>> START Records for this exercise

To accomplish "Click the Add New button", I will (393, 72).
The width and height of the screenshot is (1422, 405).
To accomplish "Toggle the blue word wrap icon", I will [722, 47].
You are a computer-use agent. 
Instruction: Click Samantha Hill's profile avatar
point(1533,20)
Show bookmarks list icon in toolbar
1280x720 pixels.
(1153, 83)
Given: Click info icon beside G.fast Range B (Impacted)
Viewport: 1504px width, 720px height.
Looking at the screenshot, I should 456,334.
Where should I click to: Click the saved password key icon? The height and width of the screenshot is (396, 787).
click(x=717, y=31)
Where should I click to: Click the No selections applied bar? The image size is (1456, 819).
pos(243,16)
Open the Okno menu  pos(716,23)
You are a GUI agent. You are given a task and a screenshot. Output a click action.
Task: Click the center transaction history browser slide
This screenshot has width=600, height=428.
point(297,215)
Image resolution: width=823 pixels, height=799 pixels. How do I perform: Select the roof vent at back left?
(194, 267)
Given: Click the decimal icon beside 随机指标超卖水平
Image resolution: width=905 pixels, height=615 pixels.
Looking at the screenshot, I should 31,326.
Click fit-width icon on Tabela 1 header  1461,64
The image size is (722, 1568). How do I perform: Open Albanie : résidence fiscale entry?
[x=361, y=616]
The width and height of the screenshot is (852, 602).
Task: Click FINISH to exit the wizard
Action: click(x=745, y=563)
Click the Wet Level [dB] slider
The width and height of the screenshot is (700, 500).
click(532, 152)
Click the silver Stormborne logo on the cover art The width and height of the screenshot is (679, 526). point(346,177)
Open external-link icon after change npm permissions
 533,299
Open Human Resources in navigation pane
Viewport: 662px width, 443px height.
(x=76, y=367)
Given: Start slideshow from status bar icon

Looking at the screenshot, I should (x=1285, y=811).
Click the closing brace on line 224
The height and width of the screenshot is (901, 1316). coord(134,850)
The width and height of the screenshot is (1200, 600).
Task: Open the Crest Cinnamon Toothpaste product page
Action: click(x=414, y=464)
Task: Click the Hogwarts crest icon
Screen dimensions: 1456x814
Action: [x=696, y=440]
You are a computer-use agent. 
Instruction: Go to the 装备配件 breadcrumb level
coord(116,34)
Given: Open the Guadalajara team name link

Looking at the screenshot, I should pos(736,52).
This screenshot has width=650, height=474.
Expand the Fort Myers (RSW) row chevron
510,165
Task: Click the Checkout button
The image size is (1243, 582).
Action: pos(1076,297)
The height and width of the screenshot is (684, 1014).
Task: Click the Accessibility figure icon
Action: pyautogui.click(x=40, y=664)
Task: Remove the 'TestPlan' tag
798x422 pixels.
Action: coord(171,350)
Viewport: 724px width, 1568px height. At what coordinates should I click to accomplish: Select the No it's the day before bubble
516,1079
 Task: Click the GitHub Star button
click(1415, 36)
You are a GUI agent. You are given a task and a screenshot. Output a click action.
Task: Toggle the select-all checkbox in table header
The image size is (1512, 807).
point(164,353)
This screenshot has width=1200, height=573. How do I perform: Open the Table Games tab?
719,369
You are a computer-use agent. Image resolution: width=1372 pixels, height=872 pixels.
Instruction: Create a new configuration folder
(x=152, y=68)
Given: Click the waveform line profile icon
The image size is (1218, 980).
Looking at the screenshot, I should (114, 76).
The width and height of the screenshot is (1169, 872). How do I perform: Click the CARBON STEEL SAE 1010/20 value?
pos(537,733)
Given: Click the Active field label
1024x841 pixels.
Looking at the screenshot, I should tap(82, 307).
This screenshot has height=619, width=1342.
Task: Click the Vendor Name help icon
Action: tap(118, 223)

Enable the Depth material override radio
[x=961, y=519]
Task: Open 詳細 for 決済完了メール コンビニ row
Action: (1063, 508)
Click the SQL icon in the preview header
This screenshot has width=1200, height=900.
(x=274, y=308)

>> END Records for this exercise

Task instructions: Output the stretch from the first row through the row containing "Looking at the screenshot, I should 456,334." as a Markdown table with columns Index and Text, numbering each row and omitting blank rows.

Solution to this task:
| Index | Text |
|---|---|
| 1 | To accomplish "Click the Add New button", I will (393, 72). |
| 2 | The width and height of the screenshot is (1422, 405). |
| 3 | To accomplish "Toggle the blue word wrap icon", I will [722, 47]. |
| 4 | You are a computer-use agent.  |
| 5 | Instruction: Click Samantha Hill's profile avatar |
| 6 | point(1533,20) |
| 7 | Show bookmarks list icon in toolbar |
| 8 | 1280x720 pixels. |
| 9 | (1153, 83) |
| 10 | Given: Click info icon beside G.fast Range B (Impacted) |
| 11 | Viewport: 1504px width, 720px height. |
| 12 | Looking at the screenshot, I should 456,334. |